1. Yasal olan her şeyin meşru olmadığını, olamayacağını tarihte defalarca ispat etmiş bir devlettir abd. "Terörle mücadele" adı altında fikir özgürlüğü, ırksal / etnik bağımsızlık gibi temel anayasal hakları ihlal ederek, tamamen kendi ideolojik bağnazlıklarını dikta etmelerine acı bir şekilde tanıklık ediyoruz hala. Yüzyıllardır birtakım toplumsal şiddet içeren olaylara her daim "ama" kelimesi ile birlikte "ama bireysel" "ama münferit" söylemler ile savunmalar geliştirdik devlet ve toplum olarak. Bireyler, ait oldukları kurumları, grupları, ideolojileri temsil etmez; kendi başlarına böyle bir "gaflette" bulunmuşlardır denilir genelde. Fakat eğitim sistemi olsun, nesilden nesle aktarılan bağnazlık olsun; en ufak bir faturayı kendisine kesmez devlet denilen aygıt. Her daim ve her zaman haklıdır; buna karşı çıkana da "vatan haini" yaftasını yapıştırır hemen.
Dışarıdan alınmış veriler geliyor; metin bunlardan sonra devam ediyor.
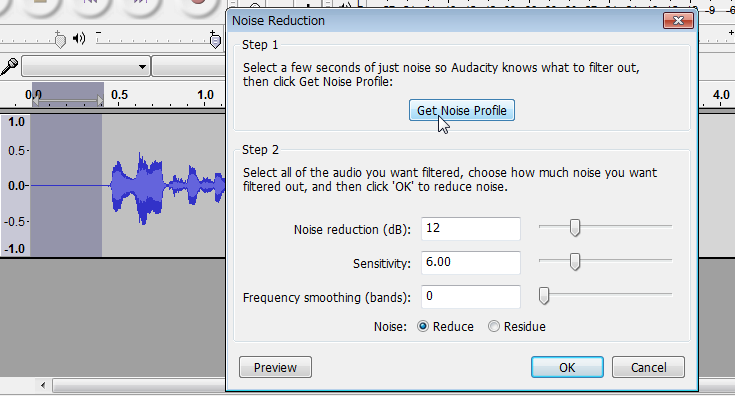735x396 pixels.
Task: Confirm noise reduction with OK
Action: click(x=567, y=367)
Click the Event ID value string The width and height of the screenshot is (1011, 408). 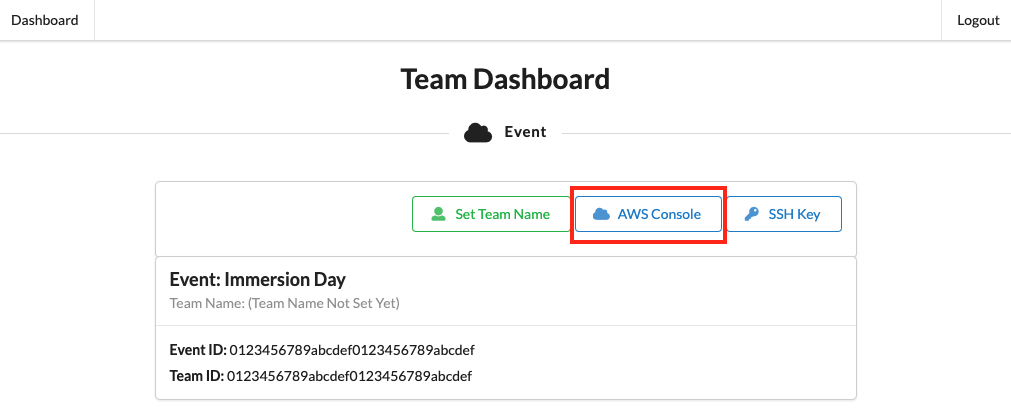click(x=351, y=350)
    Bu toplumun ciddi bir kesiminin atom bombasını dahi "ama bilime de katkısı yadsınamaz" diye savundu. Hitler'in kitapları bir dönem en çok okunanlar listesine girdi. Nietsche ile nazizm'i birbirine entegre ederek, felsefi bir düzleme oturtarak meşrulaştırma ve tamamen masumane yapılan bir yanlışmış gibi gösterenler de oldu.
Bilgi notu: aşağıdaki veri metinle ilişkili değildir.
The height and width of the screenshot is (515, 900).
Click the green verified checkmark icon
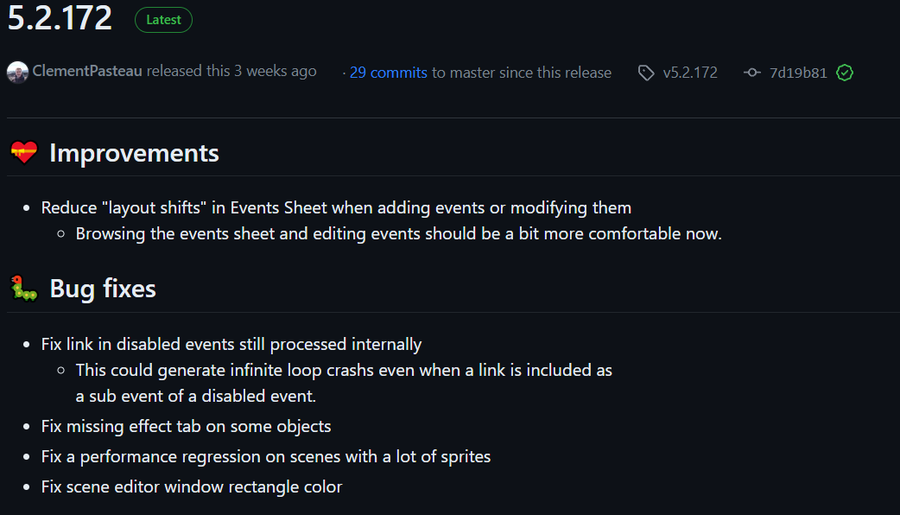(x=845, y=73)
    Dünya hiçbir zaman iyi bir yer olmadı ve hiçbir zaman da olmayacak. Abd ve diğer birçok devlet ile ilgili daha birçok değerlendirme ve akademik referansla birlikte, utanç kaynağı oluşturması gereken "münferit" olaylar örnek gösterilebilir ama; ama işte..

    İşin özü esasen Fikret Hoca'nın da dediği gibi şudur şahsıma göre :

    "Sınıflı toplumlarda gerçeği söylemenin bir bedeli vardır."